** start ENTRIES SHOWN **

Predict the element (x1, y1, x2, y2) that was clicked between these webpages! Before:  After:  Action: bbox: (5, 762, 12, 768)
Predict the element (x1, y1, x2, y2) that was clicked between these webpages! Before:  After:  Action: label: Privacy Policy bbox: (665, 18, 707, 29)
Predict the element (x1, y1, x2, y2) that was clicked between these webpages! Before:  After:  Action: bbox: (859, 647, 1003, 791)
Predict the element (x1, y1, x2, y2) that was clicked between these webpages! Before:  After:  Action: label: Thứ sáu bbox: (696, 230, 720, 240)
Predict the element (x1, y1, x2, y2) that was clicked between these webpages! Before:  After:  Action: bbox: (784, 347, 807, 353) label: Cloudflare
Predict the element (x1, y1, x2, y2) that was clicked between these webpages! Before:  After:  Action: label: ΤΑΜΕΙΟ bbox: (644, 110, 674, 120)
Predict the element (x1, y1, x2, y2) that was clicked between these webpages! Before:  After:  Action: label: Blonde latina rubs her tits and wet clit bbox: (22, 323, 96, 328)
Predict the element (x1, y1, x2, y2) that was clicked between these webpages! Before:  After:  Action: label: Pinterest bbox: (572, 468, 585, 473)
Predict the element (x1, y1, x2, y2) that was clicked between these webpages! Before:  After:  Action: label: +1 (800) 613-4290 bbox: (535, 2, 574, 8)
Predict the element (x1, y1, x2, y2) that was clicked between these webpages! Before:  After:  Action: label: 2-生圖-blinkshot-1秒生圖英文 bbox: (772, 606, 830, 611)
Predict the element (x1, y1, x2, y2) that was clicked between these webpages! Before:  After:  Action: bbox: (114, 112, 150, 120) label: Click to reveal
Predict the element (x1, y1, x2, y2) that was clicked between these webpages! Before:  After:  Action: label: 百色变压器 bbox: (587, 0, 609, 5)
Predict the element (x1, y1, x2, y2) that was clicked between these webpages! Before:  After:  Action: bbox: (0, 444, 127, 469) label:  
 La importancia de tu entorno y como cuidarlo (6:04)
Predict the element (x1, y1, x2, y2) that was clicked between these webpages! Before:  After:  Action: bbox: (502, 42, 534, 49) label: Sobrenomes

** end ENTRIES SHOWN **

Rewrite all of the data above, replacing every "clicked" with "selected" and keeping everything else unchanged.

Predict the element (x1, y1, x2, y2) that was selected between these webpages! Before:  After:  Action: bbox: (5, 762, 12, 768)
Predict the element (x1, y1, x2, y2) that was selected between these webpages! Before:  After:  Action: label: Privacy Policy bbox: (665, 18, 707, 29)
Predict the element (x1, y1, x2, y2) that was selected between these webpages! Before:  After:  Action: bbox: (859, 647, 1003, 791)
Predict the element (x1, y1, x2, y2) that was selected between these webpages! Before:  After:  Action: label: Thứ sáu bbox: (696, 230, 720, 240)
Predict the element (x1, y1, x2, y2) that was selected between these webpages! Before:  After:  Action: bbox: (784, 347, 807, 353) label: Cloudflare
Predict the element (x1, y1, x2, y2) that was selected between these webpages! Before:  After:  Action: label: ΤΑΜΕΙΟ bbox: (644, 110, 674, 120)
Predict the element (x1, y1, x2, y2) that was selected between these webpages! Before:  After:  Action: label: Blonde latina rubs her tits and wet clit bbox: (22, 323, 96, 328)
Predict the element (x1, y1, x2, y2) that was selected between these webpages! Before:  After:  Action: label: Pinterest bbox: (572, 468, 585, 473)
Predict the element (x1, y1, x2, y2) that was selected between these webpages! Before:  After:  Action: label: +1 (800) 613-4290 bbox: (535, 2, 574, 8)
Predict the element (x1, y1, x2, y2) that was selected between these webpages! Before:  After:  Action: label: 2-生圖-blinkshot-1秒生圖英文 bbox: (772, 606, 830, 611)
Predict the element (x1, y1, x2, y2) that was selected between these webpages! Before:  After:  Action: bbox: (114, 112, 150, 120) label: Click to reveal
Predict the element (x1, y1, x2, y2) that was selected between these webpages! Before:  After:  Action: label: 百色变压器 bbox: (587, 0, 609, 5)
Predict the element (x1, y1, x2, y2) that was selected between these webpages! Before:  After:  Action: bbox: (0, 444, 127, 469) label:  
 La importancia de tu entorno y como cuidarlo (6:04)
Predict the element (x1, y1, x2, y2) that was selected between these webpages! Before:  After:  Action: bbox: (502, 42, 534, 49) label: Sobrenomes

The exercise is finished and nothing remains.